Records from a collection
• • • •

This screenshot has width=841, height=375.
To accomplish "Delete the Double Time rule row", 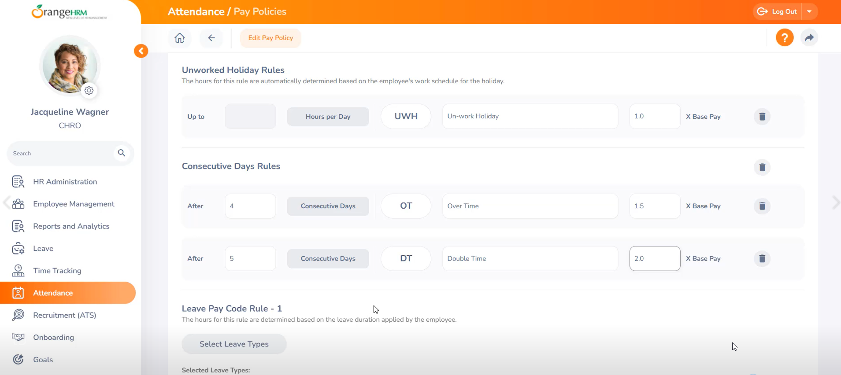I will click(762, 258).
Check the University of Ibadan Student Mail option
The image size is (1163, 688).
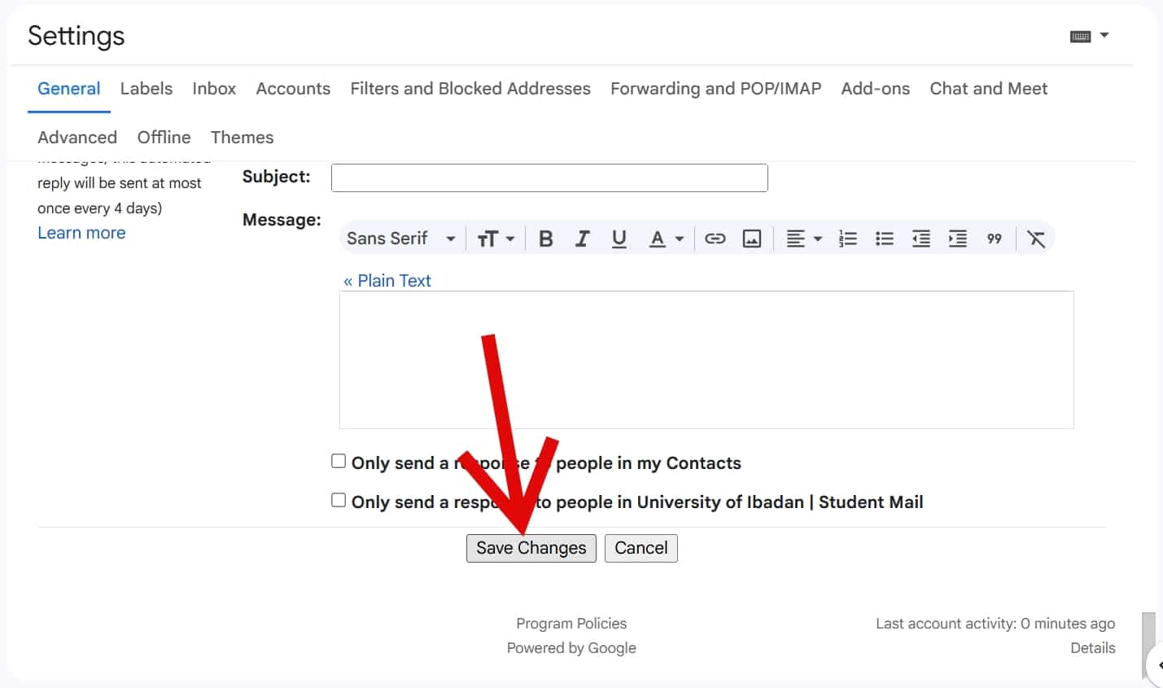coord(338,499)
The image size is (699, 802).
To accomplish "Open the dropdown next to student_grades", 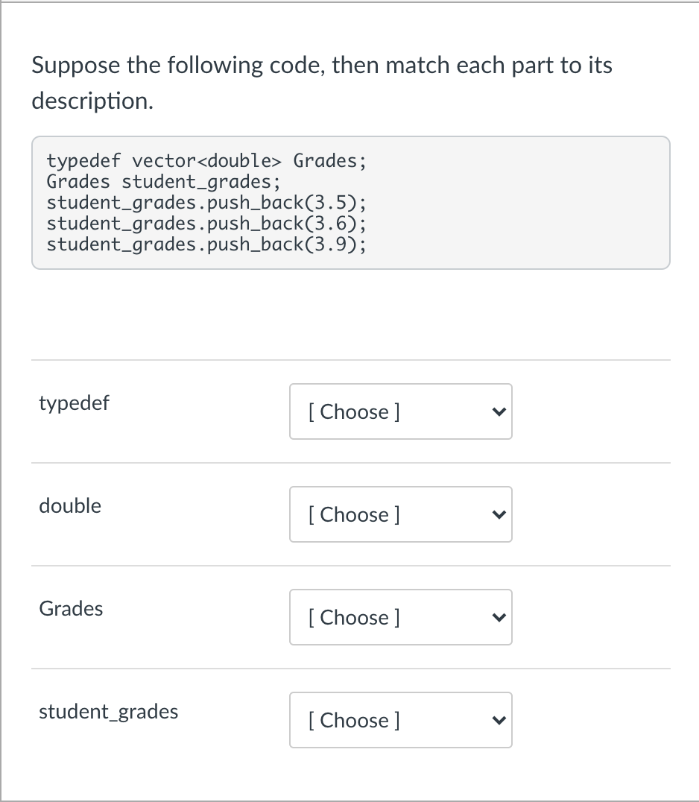I will pos(400,720).
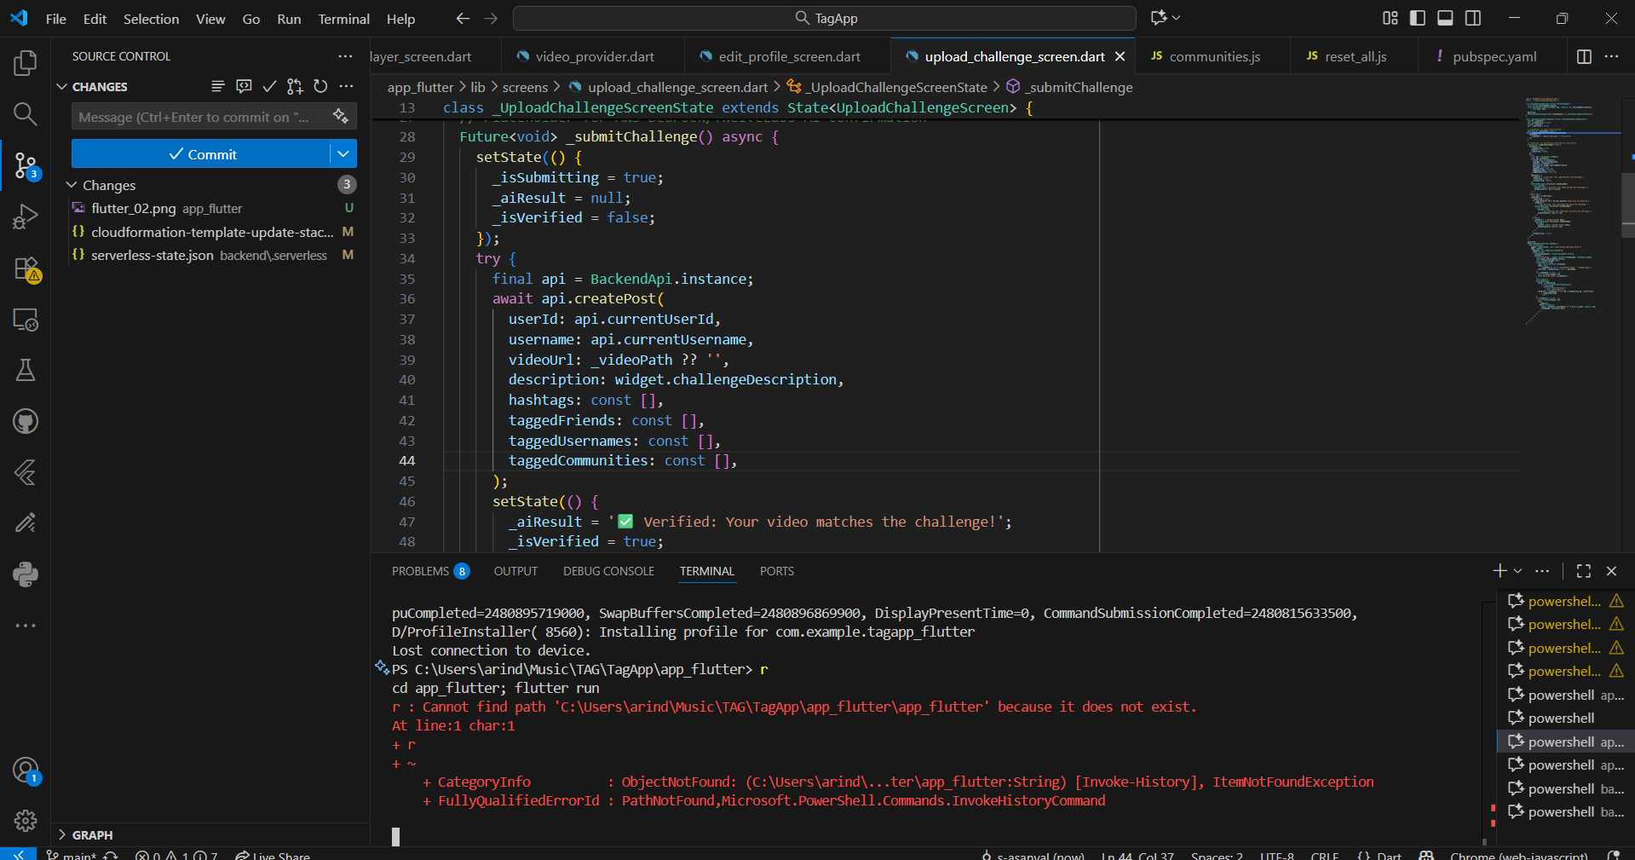Collapse the Changes file list
This screenshot has height=860, width=1635.
click(x=72, y=185)
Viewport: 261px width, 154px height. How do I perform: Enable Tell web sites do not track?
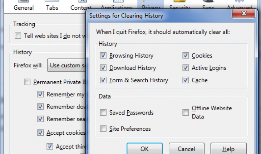pos(18,36)
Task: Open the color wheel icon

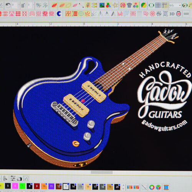Action: coord(152,187)
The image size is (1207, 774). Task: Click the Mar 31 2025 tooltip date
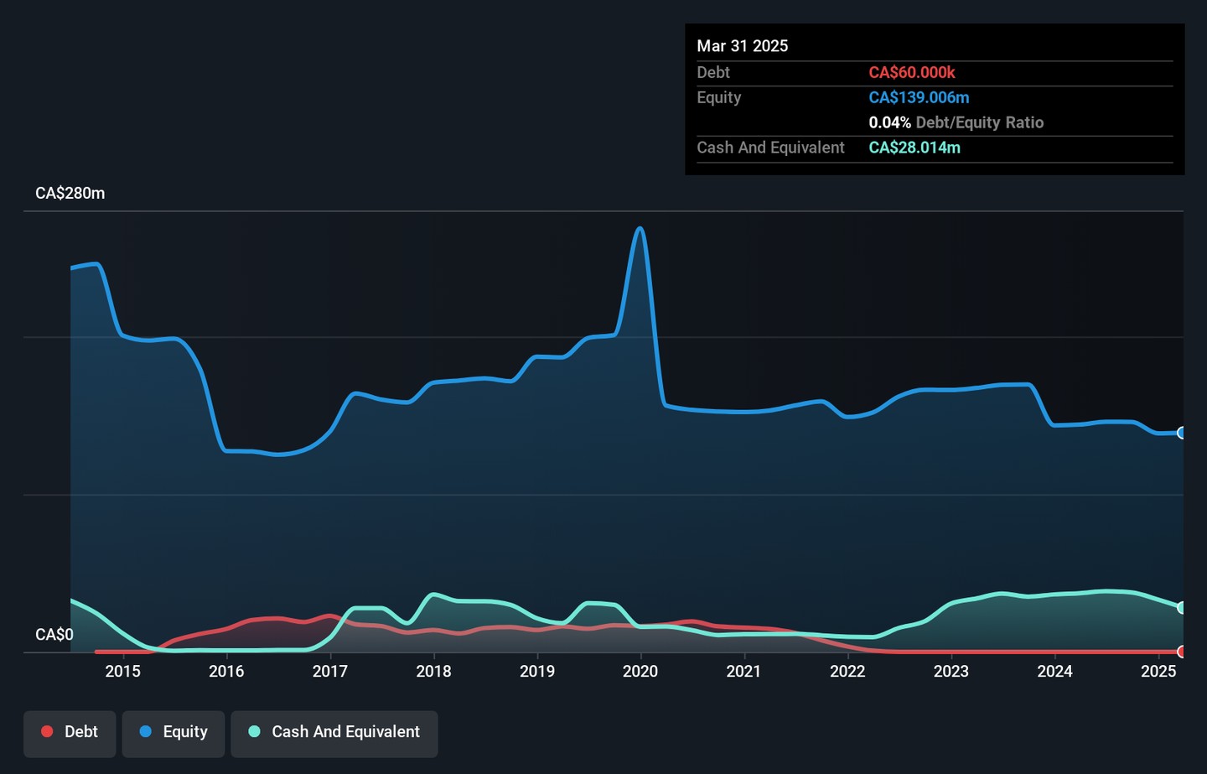coord(743,46)
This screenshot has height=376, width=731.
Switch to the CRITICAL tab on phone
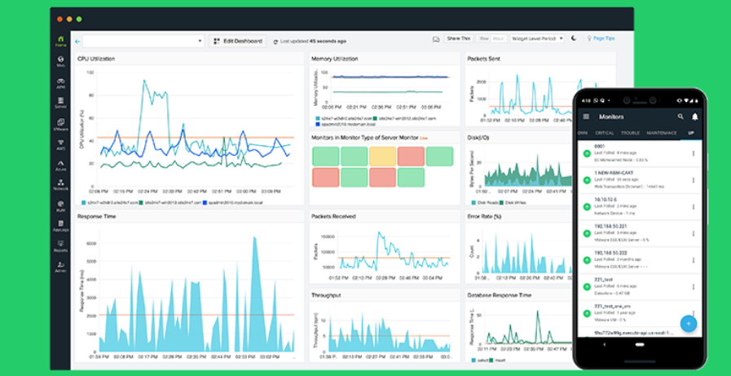click(x=605, y=132)

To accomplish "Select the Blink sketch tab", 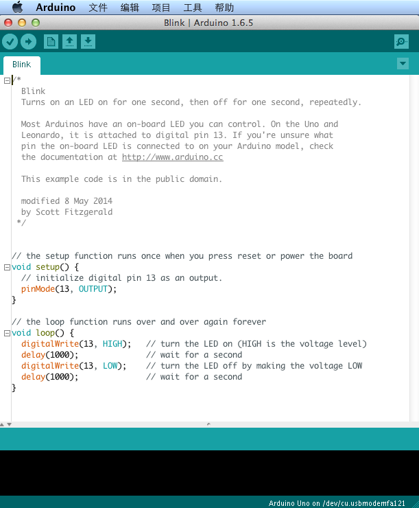I will 21,65.
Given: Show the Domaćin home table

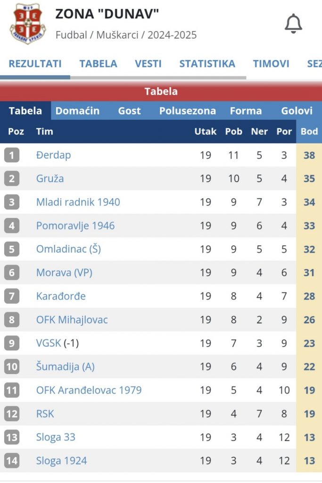Looking at the screenshot, I should [x=78, y=111].
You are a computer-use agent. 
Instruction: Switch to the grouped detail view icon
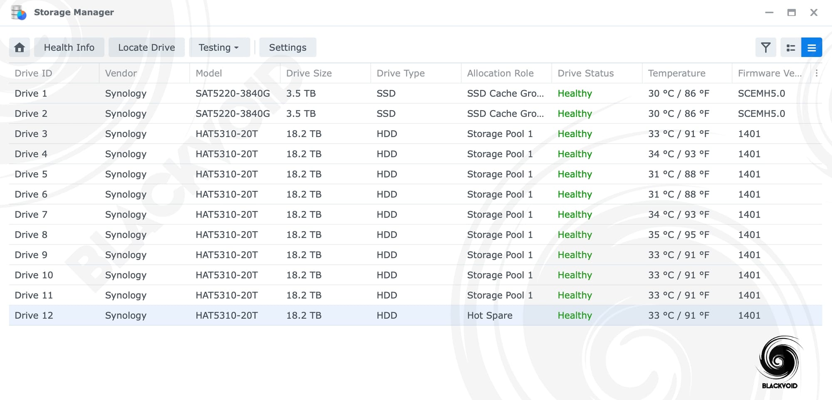pos(790,47)
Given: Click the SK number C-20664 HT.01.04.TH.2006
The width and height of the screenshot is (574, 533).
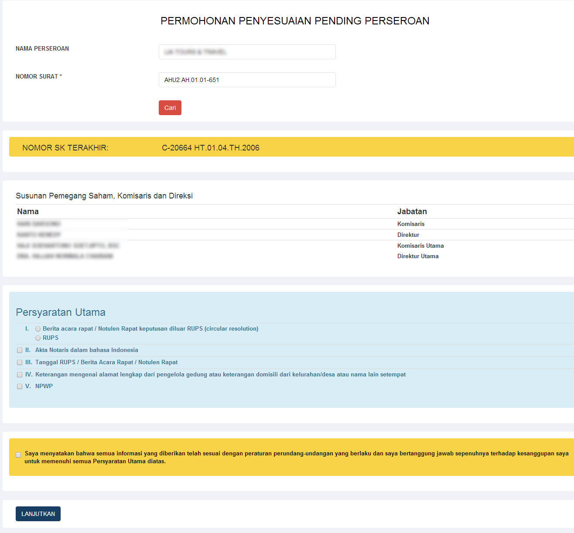Looking at the screenshot, I should 210,148.
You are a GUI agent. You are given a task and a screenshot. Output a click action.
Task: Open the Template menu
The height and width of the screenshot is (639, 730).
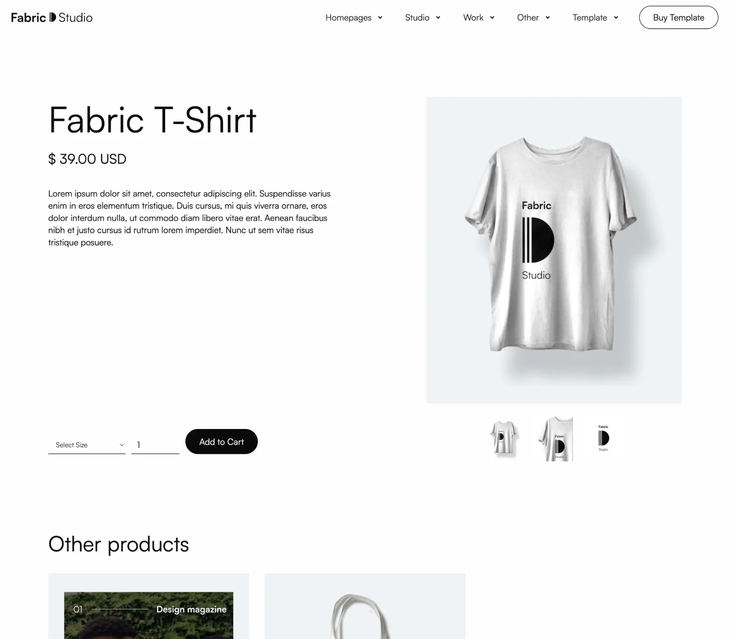[596, 17]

• • • •

What to do:
Taking the lines above one at a time, give the number of them that contain the string "agent". Add nothing else.

Output of the exercise:
2